Eye on the Amazon

Will Colombia's Peace Process Have an Environmental Dark Side?

U'wa indigenous guard meeting during their occupation of the Gibraltar gas plant in U'wa ancestral territory. Photo credit: Kinorama CopyLeft

Excerpted from Amazon in Focus 2016 and updated

Colombia's 50+ year armed conflict with the FARC, the country's largest and oldest left-wing insurgent group, may be coming to a close. A peace agreement between the government and the FARC was announced on August 24th and signed on September 26th. Though a popular vote on October 2nd rejected the accord by a very narrow margin and temporarily up-ended the peace process, input from opponents and a new round of negotiation led to a revised accord, which was released on November 14th. The Colombian government is now exploring options for implementation of the new accord as soon as possible.

For the majority of Colombians, and for those who have worked on human rights in Colombia, the conflict that has killed hundreds of thousands and displaced millions can't end soon enough.

Like other rural populations in Colombia, the country's 102 indigenous peoples have been subjected to terror campaigns committed by all of the conflict's armed actors. The war has also contributed to ecological destruction, including damage to the rainforest associated with coca cultivation, eradication, and drug production. Guerrilla attacks on oil pipelines have led to a reported four million barrels of spilled oil over the years.

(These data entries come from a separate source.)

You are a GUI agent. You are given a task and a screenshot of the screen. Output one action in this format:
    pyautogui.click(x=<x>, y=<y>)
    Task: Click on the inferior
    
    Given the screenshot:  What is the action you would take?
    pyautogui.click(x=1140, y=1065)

Though the Colombian government claims the post-conflict scenario will bring environmental benefits as part of the "peace dividend," we should also be prepared for a dark side of peace. Some of Colombia's natural riches have been off-limits to industrial scale exploitation due to the war. In removing the risk of kidnapping, extortion, and attacks on infrastructure, investment will potentially explode through the far reaches of the country, bringing megaprojects like mining, dams, and roads. This, in turn, could result in a great increase in environmental impacts and conflicts with local communities who have their rights trampled, similar to what we see in Peru.

Colombia's oil industry is salivating to expand throughout the country. Its designs have been frustrated by a reported 2,500+ attacks on pipelines over the last 30 years. The day following the announcement of the initial peace agreement text, one of Colombia's main newspapers, El Espectador, ran an article titled, "Oil companies – Ready to retake areas of the country affected by the war."

One specific cause for concern has been the discussion about financing peace via royalties on expanded hydrocarbon activities. Colombian Minister of Mines Tomás González has promoted the notion of "Fracking for Peace" – an idea roundly rejected by environmental activists as the adverse environmental and climate impacts of fracking become increasingly apparent.

Another area of concern to indigenous peoples involves so-called "eco-tourism." Many locations of natural beauty are sacred sites to indigenous peoples, of special spiritual and cultural value to them. Tourism and conservation measures – designed ostensibly to protect the environment – can pose a significant threat to indigenous peoples' cultures and must rigorously respect indigenous self-determination and free, prior, and informed consent.

Though the armed conflict might officially wind down, social movements are fearful that repression will continue. In recent years, the face of government crackdown on protests have been the notorious Mobile Anti-Riot Squad (ESMAD). Following many deaths and injuries suffered by protest movements, civil society voices have argued this Colombian National Police unit should disband. President Santos has insisted it will continue to exist into the future. One "peace dividend" should be a strengthening of social movements' right to peacefully dissent and protest official measures and mega projects that threaten their well-being and existence.

As has been the case for several decades, the experience and struggle of the U'wa indigenous people are emblematic of many of these nationwide trends. They have been fighting gas extraction in their ancestral territory for years, winning a significant victory in early 2015 with the dismantling of the Magallanes gas exploration platform. In 2016, the tension boiled over when mountaineers broadcast a video of a soccer game played at the peak of El Cocuy mountain, which is one of the most sacred places for the U'wa. The U'wa launched months of "territorial control," turning back all outsiders who wanted to climb the mountain. This highlights the tension between a national park, in which the government has permitted eco-tourism activities, and self-management of the overlapping U'wa Reserve.

Even in the best-case scenarios, peace will be messy. Post civil war situations elsewhere in Latin America – think Guatemala and El Salvador – don't offer cause for optimism. Colombian civil society and social movements, central among them indigenous peoples, will continue their fierce struggle for social, economic and environmental justice. International solidarity with those efforts will be crucial for years to come. Amazon Watch has stood with the U'wa for almost twenty years and doesn't plan to abandon that foundational relationship anytime soon.